------ Data supplied ------

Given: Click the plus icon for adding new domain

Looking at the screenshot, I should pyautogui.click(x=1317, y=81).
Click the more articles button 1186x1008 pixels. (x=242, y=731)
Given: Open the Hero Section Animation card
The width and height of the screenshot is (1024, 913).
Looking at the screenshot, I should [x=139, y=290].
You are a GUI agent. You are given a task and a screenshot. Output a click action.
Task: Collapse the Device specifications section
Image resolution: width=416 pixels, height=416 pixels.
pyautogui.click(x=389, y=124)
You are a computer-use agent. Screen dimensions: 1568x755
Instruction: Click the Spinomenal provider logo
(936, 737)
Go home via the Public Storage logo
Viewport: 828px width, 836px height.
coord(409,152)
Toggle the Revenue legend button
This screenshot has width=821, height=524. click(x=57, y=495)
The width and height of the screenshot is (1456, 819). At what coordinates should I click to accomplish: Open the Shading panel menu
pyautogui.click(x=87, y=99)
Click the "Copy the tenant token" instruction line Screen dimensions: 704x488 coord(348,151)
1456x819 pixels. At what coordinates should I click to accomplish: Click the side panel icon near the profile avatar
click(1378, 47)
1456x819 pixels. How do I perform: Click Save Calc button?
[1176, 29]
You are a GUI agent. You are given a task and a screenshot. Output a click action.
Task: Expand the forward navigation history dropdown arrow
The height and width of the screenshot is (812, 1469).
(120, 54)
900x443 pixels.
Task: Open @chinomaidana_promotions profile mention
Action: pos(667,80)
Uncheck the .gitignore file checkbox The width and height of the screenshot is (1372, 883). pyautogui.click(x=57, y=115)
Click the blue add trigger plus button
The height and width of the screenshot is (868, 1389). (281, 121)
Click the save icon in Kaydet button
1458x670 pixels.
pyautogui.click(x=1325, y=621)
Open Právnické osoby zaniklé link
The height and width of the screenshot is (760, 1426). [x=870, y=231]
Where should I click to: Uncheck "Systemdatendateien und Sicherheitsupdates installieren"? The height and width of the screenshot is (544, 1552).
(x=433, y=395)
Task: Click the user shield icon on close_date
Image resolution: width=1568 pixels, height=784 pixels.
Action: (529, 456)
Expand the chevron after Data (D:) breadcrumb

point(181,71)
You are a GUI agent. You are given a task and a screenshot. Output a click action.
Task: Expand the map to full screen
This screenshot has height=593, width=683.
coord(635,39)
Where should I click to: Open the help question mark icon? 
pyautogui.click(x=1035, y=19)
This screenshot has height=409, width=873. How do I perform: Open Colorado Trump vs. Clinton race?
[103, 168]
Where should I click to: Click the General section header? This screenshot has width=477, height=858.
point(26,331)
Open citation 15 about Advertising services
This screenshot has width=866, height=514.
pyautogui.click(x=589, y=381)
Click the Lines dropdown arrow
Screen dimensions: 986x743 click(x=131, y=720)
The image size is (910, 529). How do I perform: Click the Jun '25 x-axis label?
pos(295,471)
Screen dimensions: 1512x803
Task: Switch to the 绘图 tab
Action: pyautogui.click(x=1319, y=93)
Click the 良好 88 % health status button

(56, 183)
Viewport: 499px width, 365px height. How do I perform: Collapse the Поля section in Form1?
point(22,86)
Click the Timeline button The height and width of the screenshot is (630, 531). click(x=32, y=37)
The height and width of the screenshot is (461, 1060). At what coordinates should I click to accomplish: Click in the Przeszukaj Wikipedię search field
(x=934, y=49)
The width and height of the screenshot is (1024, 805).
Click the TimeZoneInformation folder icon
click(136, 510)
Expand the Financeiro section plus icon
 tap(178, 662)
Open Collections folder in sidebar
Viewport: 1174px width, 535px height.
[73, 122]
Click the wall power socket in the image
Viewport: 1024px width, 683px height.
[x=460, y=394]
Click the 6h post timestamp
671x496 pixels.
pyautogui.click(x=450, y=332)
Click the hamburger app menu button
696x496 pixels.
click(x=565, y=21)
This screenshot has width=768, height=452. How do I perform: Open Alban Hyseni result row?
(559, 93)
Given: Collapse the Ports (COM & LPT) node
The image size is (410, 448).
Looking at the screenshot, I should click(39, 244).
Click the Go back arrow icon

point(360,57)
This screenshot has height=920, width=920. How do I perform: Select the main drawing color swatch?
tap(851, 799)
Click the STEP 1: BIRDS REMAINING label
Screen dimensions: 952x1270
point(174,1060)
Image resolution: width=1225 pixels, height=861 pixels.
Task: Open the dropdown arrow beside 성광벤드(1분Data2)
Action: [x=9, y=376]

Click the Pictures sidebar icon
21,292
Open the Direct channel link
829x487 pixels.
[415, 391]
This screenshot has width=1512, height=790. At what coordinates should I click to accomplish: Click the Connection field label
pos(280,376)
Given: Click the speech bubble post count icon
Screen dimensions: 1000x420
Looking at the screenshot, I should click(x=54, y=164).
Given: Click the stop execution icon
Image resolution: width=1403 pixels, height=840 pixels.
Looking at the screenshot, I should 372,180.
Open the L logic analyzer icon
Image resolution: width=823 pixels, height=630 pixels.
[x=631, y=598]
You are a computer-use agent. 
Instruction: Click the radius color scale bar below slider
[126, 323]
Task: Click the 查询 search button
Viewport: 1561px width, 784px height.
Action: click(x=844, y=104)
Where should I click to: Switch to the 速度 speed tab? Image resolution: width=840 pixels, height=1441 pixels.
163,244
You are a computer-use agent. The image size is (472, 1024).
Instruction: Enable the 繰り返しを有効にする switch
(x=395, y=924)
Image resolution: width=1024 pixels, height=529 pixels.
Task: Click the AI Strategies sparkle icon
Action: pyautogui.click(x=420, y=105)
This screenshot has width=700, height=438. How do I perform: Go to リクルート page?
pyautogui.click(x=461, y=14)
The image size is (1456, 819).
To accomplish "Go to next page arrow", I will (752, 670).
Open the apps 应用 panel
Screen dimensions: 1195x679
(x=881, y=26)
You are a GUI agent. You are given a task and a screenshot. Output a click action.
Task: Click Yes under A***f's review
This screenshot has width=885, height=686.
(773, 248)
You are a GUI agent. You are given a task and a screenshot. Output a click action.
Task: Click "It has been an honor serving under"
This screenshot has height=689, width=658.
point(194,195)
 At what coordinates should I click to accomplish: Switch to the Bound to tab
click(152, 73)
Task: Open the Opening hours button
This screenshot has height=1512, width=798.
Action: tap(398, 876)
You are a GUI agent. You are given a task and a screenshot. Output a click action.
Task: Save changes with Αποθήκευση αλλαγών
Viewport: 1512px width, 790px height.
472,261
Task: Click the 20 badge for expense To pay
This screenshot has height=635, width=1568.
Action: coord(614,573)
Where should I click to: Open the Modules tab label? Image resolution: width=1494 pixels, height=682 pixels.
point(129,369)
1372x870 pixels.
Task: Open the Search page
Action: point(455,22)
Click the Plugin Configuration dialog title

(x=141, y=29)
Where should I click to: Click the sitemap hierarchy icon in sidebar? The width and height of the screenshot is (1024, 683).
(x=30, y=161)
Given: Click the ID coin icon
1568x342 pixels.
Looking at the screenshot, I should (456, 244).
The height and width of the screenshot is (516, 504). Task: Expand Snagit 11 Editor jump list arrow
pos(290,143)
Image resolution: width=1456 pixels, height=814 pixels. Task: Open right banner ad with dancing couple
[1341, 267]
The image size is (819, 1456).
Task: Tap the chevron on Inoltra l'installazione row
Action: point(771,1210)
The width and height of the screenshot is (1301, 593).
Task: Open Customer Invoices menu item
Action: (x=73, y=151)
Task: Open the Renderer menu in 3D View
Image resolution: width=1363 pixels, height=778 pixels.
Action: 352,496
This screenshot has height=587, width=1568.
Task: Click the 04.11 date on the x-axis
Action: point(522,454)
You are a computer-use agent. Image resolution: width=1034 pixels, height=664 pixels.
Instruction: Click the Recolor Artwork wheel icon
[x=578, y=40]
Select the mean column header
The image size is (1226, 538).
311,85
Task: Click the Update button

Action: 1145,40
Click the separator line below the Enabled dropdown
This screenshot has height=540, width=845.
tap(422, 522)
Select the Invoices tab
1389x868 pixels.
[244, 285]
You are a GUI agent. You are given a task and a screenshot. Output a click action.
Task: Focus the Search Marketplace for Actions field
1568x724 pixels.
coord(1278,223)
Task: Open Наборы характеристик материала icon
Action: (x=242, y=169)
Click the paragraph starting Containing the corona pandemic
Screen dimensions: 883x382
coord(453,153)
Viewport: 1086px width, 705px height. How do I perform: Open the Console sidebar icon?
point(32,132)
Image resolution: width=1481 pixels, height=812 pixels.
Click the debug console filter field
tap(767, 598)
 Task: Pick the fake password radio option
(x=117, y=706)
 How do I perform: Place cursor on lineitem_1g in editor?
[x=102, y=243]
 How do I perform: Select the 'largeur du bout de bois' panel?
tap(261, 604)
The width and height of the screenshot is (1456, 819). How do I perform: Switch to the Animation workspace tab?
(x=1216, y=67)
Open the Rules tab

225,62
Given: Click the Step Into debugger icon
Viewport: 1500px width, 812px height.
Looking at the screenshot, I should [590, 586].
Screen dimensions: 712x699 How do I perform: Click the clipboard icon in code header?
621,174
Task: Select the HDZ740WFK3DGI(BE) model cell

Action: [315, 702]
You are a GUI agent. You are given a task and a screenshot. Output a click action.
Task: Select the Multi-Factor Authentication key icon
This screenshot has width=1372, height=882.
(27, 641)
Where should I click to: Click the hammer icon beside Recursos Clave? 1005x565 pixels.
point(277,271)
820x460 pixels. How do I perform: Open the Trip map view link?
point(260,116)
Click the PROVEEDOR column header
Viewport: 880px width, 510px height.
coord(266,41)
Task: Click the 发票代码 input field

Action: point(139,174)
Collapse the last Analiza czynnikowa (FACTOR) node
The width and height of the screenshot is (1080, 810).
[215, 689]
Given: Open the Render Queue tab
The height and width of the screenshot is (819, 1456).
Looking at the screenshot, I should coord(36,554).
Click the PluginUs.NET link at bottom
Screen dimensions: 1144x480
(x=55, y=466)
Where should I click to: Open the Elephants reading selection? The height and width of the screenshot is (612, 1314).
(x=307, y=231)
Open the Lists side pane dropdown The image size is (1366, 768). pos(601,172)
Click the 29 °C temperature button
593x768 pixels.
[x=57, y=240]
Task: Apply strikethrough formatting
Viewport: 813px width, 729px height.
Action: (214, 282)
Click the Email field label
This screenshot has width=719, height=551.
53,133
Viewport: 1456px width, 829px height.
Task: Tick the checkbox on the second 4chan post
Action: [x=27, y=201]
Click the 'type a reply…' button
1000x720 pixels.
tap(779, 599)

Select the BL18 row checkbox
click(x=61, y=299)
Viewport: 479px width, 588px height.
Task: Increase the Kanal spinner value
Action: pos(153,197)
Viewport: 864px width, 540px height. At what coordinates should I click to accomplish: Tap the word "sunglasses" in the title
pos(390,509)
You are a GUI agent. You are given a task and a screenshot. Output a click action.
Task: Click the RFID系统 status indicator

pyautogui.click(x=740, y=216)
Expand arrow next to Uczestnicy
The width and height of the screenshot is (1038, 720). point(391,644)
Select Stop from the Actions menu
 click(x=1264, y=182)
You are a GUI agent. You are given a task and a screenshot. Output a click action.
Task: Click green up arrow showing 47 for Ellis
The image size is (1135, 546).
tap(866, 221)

------

Rewrite the data from the line that has "Given: Collapse the Ports (COM & LPT) node" through the line that has "Looking at the screenshot, I should click(x=54, y=164).", changing every "icon" to "button" and leaving everything else the same.

Given: Collapse the Ports (COM & LPT) node
The image size is (410, 448).
Looking at the screenshot, I should click(39, 244).
Click the Go back arrow button

point(360,57)
This screenshot has height=920, width=920. How do I perform: Select the main drawing color swatch?
tap(851, 799)
Click the STEP 1: BIRDS REMAINING label
Screen dimensions: 952x1270
point(174,1060)
Image resolution: width=1225 pixels, height=861 pixels.
Task: Open the dropdown arrow beside 성광벤드(1분Data2)
Action: [x=9, y=376]

Click the Pictures sidebar button
21,292
Open the Direct channel link
829x487 pixels.
[415, 391]
This screenshot has width=1512, height=790. At what coordinates should I click to accomplish: Click the Connection field label
pos(280,376)
Given: Click the speech bubble post count button
Screen dimensions: 1000x420
Looking at the screenshot, I should click(x=54, y=164).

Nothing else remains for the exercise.